San Francisco Bay Bridge by Night in light fog

One of the most popular applications for photographs in a tourist city like mine is postcards.

A what? A postcard is a still-popular, old-fashioned mailbox surprise from afar: a small, sturdy photo (or drawing, or illustration) commemorating your visit to some location – preferably a famous or glamorous one.

Postcards have been around (and popular) for more than 150 years.  Photo postcards in particular have established conventions, which I have been unintentionally learning through my multi-year membership in Postcrossing, an 800,000 member, 200+ country postcard exchange program.

The main convention is: show the well-known, popular things.

I’m a niche fine art photographer, and while I create lots of California landscapes, I love niche subjects (botany! cephalopods! waves! tiny architectural details! minimalist design!), so I went out looking for unique, niche, or tiny detail postcards, only to read recommendations on the Postcrossing member pages again and again that specified what recipients REALLY want: “tourist cards.”

This is a real term!  Tourist cards.  They show a representative image of a widely recognized landmark.  The things that tourists seek out when they go to a famous place.

Me: … Oh!

Countless people who work in my hometown already knew this: people come to San Francisco, they want stuff with the Golden Gate Bridge on it, and businesses are fully prepared to give them those GGB things.  I have always known this conceptually, but have not applied it: the fine art world is keen on novel or previously unseen things, and that is where I have successfully shown images of the veins of leaves in cyanotype, gardens in infrared, or the fine details of a computer motherboard in wet plate collodion on aluminum.

SO!  After sending commercially available versions of what I was asked to provide, and then being told by a recipient that she got two of the same card (predictable, but still frustrating), I am now looking at my local landmarks afresh to photograph them in a way that will satisfy this demand.

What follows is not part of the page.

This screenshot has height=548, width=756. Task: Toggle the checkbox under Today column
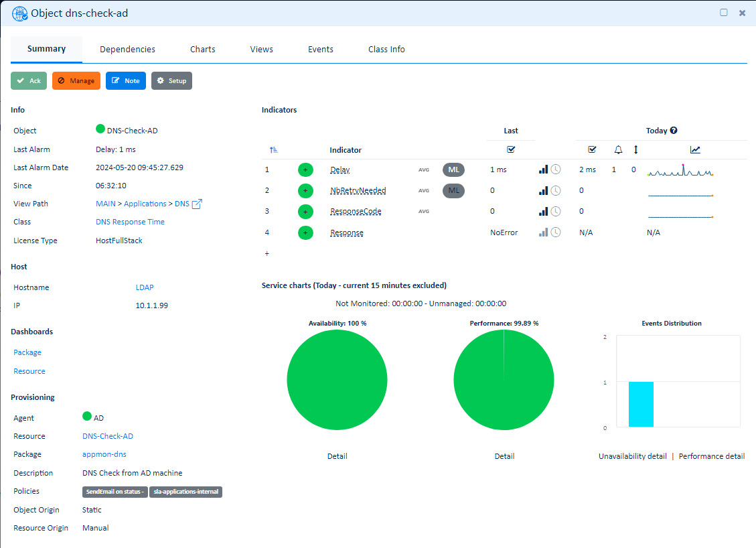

I am learning new things! I am truly scrutinizing local landmarks, after years of looking past or around them, due to over-familiarity. I have waited for “the golden hour” near SFMoMA, and have taken night photos of my dear City Hall that are postcard-appropriate. I’ve learned that writing “San Francisco” on an image makes it more popular (and fits the conventions). I have read the requests, and photographed Ocean Beach to accommodate interest in (a) views of sunny beaches, (b) views of the ocean at sunset, and (c) views of approaching storms.  The results have been well-received, and show that I am learning from my recipients.

2019 A.E. Graves postcard samples
Examples of well-received images of local landmarks

While I still have almost NO photos of cable cars, I’ve even learned that SF’s locally adored collection of antique streetcars is widely adored generally in postcards!  I have some fun homework coming up!